Saved data entries:
--------------------------------

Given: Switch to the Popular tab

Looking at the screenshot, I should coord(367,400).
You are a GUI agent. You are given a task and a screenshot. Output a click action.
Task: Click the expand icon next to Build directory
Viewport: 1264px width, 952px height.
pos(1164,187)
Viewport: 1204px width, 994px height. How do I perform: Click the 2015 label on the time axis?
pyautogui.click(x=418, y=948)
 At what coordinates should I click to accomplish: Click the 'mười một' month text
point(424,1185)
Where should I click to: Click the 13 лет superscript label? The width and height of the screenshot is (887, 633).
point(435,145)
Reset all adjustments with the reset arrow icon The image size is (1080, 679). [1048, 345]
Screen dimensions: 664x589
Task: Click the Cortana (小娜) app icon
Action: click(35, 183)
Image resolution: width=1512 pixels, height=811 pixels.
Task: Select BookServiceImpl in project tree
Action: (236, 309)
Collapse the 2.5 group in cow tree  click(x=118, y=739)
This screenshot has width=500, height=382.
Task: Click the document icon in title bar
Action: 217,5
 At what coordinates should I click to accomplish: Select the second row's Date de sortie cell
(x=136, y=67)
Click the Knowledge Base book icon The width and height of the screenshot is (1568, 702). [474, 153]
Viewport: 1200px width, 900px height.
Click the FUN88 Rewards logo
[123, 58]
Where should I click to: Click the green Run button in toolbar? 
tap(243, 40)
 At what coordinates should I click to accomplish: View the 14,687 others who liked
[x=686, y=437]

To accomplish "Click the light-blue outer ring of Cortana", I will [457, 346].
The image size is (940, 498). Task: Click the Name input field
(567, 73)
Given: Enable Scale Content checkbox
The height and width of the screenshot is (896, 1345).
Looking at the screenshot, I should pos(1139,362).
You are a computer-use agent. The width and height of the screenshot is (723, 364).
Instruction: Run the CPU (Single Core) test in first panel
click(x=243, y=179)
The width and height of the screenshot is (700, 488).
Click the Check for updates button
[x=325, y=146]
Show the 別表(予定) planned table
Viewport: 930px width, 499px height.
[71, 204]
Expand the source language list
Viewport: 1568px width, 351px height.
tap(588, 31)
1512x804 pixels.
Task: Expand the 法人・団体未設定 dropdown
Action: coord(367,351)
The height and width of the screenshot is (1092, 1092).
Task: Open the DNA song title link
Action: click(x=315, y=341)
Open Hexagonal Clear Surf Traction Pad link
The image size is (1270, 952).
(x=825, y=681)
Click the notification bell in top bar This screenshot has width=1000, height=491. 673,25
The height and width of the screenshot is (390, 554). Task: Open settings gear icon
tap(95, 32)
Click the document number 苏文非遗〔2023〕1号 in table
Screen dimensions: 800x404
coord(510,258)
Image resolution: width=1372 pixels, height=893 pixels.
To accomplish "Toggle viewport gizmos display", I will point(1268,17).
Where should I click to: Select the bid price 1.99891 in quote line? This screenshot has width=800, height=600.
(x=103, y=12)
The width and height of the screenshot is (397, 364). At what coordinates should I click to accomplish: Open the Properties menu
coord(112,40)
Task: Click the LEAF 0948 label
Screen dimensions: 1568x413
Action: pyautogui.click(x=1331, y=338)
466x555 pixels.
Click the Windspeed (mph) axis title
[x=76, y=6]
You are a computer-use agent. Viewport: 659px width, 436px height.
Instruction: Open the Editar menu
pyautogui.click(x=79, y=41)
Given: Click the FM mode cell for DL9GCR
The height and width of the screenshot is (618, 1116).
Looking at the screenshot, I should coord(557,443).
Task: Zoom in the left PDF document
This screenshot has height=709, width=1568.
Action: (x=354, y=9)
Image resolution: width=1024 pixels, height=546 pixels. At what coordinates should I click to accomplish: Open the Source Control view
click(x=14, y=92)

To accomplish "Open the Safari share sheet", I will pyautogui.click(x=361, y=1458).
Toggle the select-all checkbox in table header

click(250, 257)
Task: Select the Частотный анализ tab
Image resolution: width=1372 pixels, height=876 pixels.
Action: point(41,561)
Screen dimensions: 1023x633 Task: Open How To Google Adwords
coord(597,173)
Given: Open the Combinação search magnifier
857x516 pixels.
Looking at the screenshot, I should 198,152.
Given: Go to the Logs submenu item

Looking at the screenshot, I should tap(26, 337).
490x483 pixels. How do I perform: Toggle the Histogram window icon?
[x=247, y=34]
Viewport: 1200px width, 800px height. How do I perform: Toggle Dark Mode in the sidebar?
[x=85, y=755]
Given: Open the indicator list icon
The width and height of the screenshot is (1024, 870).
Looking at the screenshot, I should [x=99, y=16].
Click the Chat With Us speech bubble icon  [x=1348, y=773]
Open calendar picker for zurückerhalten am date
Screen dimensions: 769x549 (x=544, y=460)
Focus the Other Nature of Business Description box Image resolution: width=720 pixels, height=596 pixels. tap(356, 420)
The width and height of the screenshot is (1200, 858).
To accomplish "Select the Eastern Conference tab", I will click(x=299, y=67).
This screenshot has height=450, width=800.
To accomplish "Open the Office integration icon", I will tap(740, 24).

--------------------------------

▶ [WHAT IS BEING ASKED]:
Please give the number of lines in the data where "agent" appears, without any other words.

▶ [FINISHED EXERCISE]:
3